## ÉNONCÉ A
Pouvez-vous réécrire le passage de la page sur la spiritualisation universelle qui s'ouvre sur les mots « L’art d’entre-tuer et » et se clôt sur « de la balistique. », en y remplaçant « forteresses » par « citadelles » ?

## PAGE
Page:Otlet - Monde - 1935.djvu/410

Le texte de cette page a été corrigé et est conforme au fac-similé.
— 384 —


SPIRITUALISATION UNIVERSELLE.


Et voilà que, plongée dans la plus effroyable des matérialités, quand même la spiritualité s’avère et s’impose. La matérialité de notre milieu, de nos activités, de nos besoins, de nos jouissances, avec par dessus tout le matérialisme de nos conceptions, de nos systèmes, de notre philosophie, de notre économie, de notre sociologie, de notre art et de notre morale. Mais la spiritualité s’avère.

La technique et le machinisme, les serviteurs de cette matérialité et les créateurs irresponsables de ce matérialisme, les voilà eux-mêmes les tributaires, les fils directs des sciences, et de la plus pure, la plus abstraite, la plus spirituelle d’entre elles, la mathématique.

L’art d’entre-tuer et d’entre-détruire devient science à son tour ou application de la science générale étrangère par définition à l’usage qui est fait des vérités qu’elle a conquises. À l’art primitif et brutal de l’assaillant se substitue un art subtil, un calcul d’espace et de trajectoires et de tangentes qui s’inscrit dans le sol par des tranchées profondes, des glacis inaccessibles et des forteresses, qui s’uniront dans les airs par tous les théorèmes de la balistique.

## ÉNONCÉ B
Quelles lignes de la liste ci-dessous contiennent la chaîne « Given » ? Recopiez-les toutes.

## DONNÉES DE L'EXERCICE
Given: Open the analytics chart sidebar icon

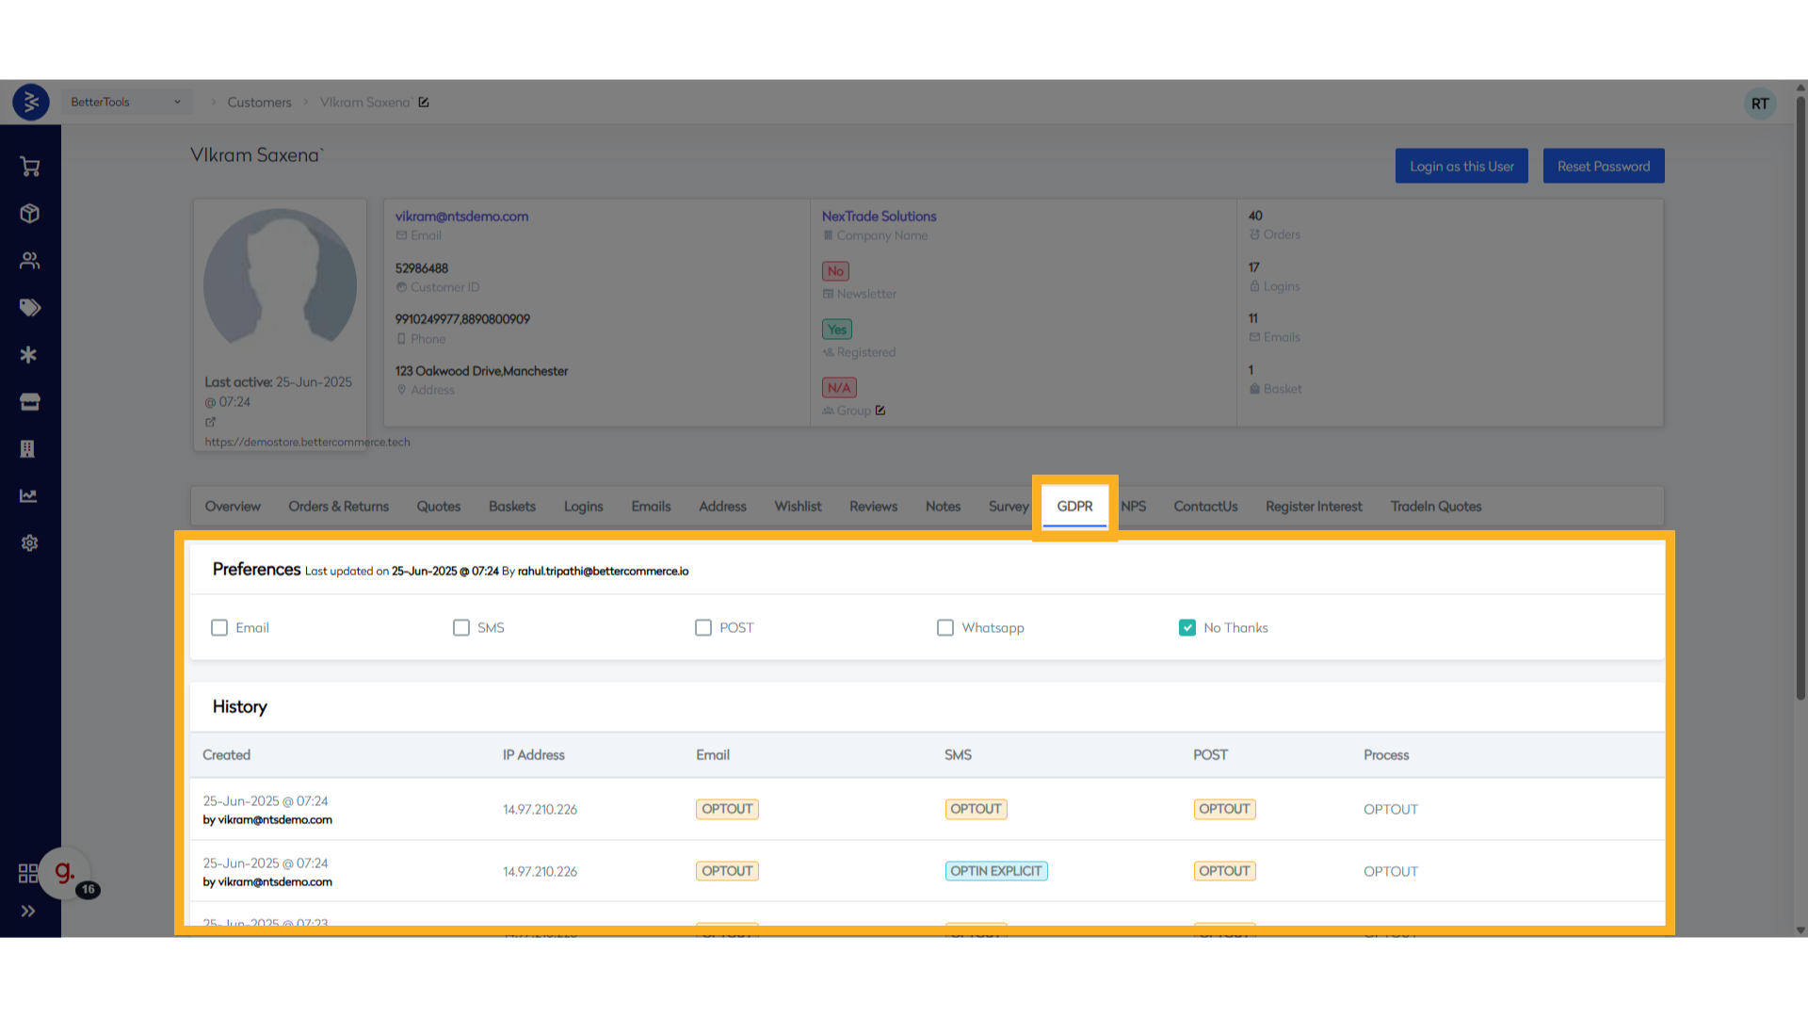Looking at the screenshot, I should (x=29, y=496).
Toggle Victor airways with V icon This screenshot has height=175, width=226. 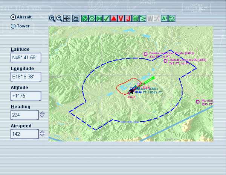coord(121,18)
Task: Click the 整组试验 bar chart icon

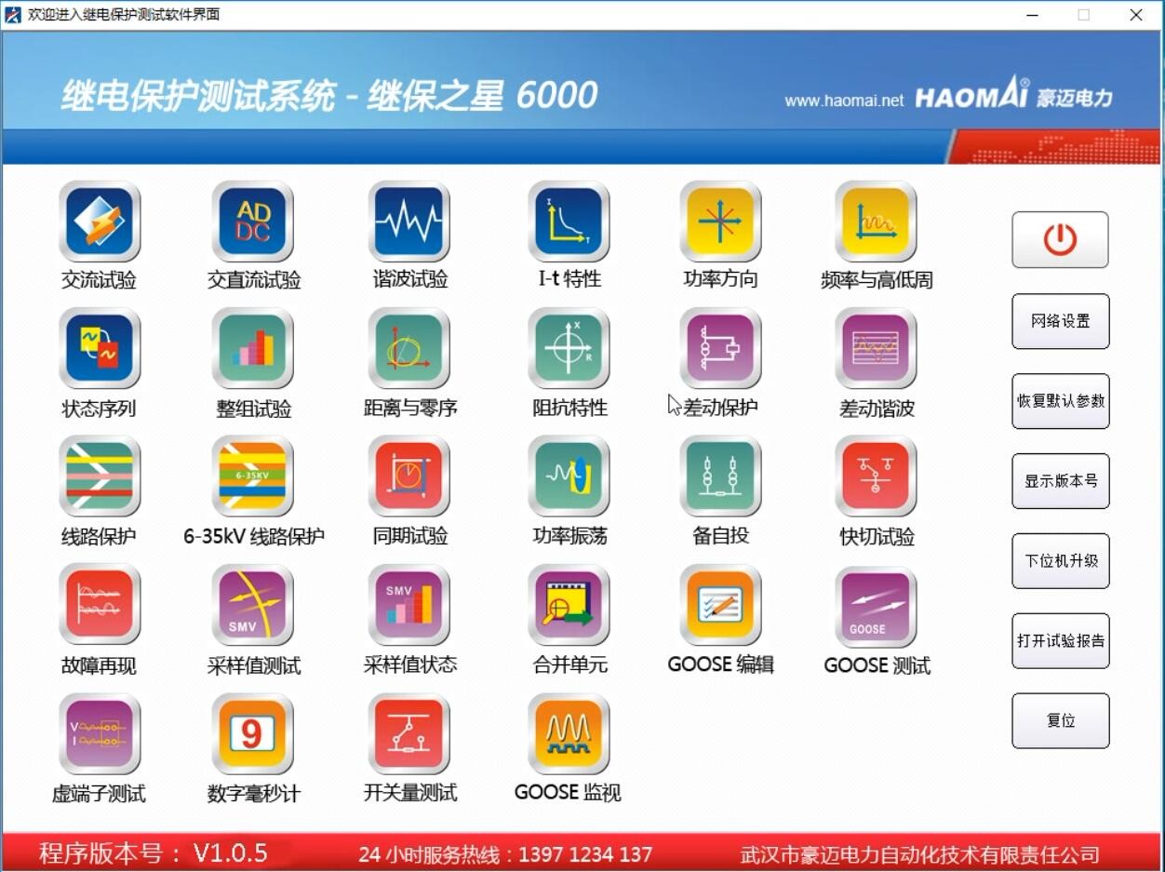Action: 253,349
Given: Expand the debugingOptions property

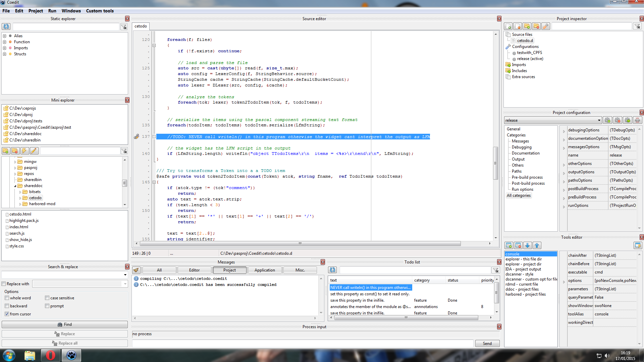Looking at the screenshot, I should pyautogui.click(x=564, y=131).
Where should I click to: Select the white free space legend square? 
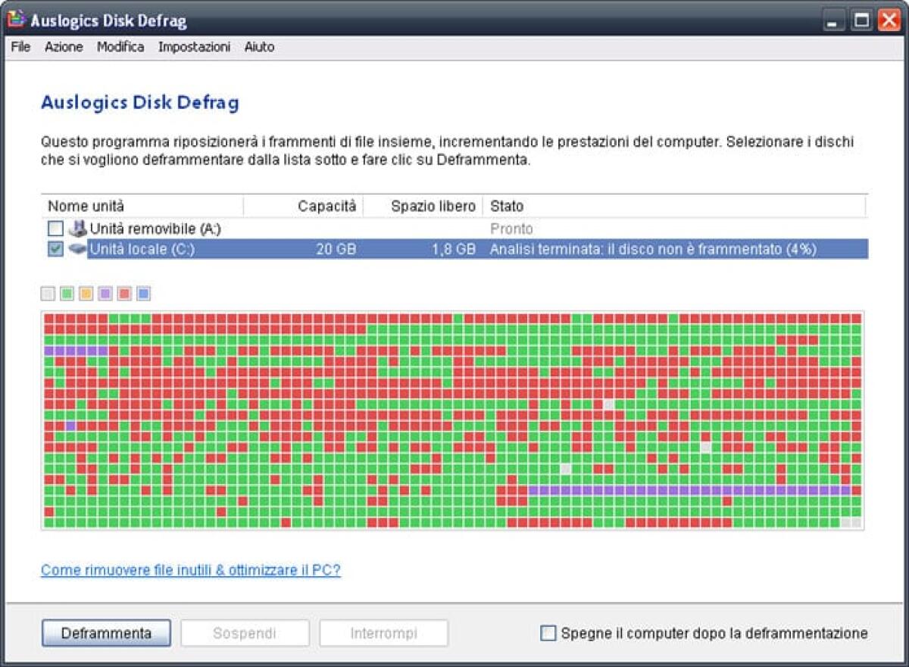tap(47, 294)
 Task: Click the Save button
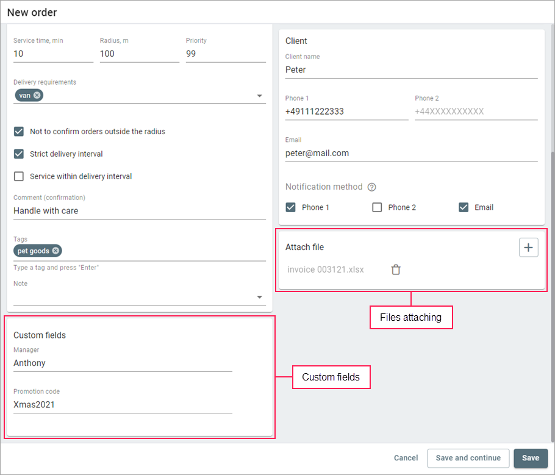tap(531, 458)
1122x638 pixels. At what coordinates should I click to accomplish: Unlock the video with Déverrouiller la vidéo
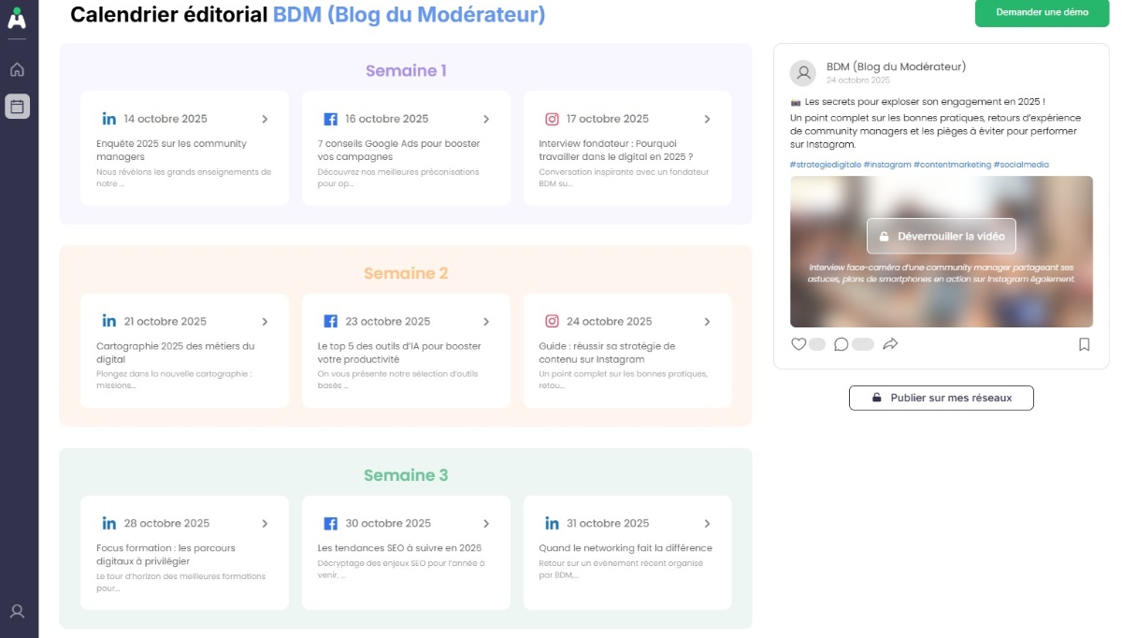click(x=941, y=236)
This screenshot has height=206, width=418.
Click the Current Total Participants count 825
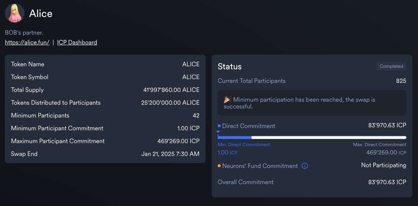point(401,81)
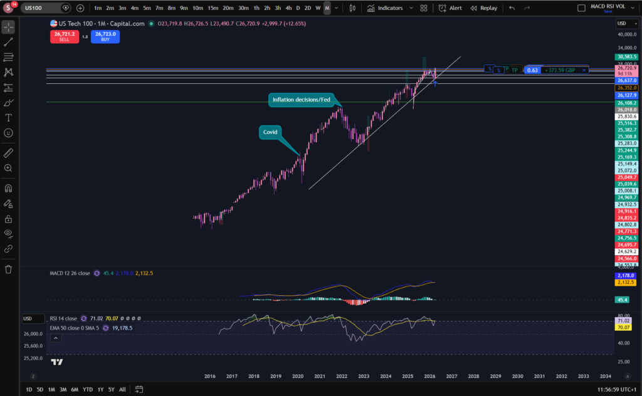Toggle hide all drawings eye icon
The height and width of the screenshot is (396, 642).
[x=8, y=234]
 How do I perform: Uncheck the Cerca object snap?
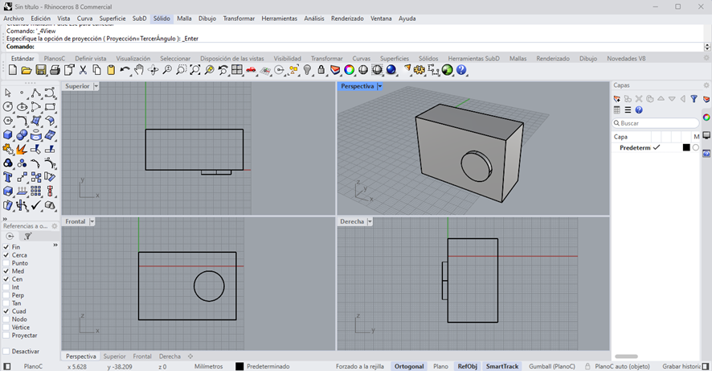click(x=6, y=255)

## CORRIGÉ A
L’art d’entre-tuer et d’entre-détruire devient science à son tour ou application de la science générale étrangère par définition à l’usage qui est fait des vérités qu’elle a conquises. À l’art primitif et brutal de l’assaillant se substitue un art subtil, un calcul d’espace et de trajectoires et de tangentes qui s’inscrit dans le sol par des tranchées profondes, des glacis inaccessibles et des citadelles, qui s’uniront dans les airs par tous les théorèmes de la balistique.

## CORRIGÉ B
Given: Open the analytics chart sidebar icon
Given: Expand the debugingOptions property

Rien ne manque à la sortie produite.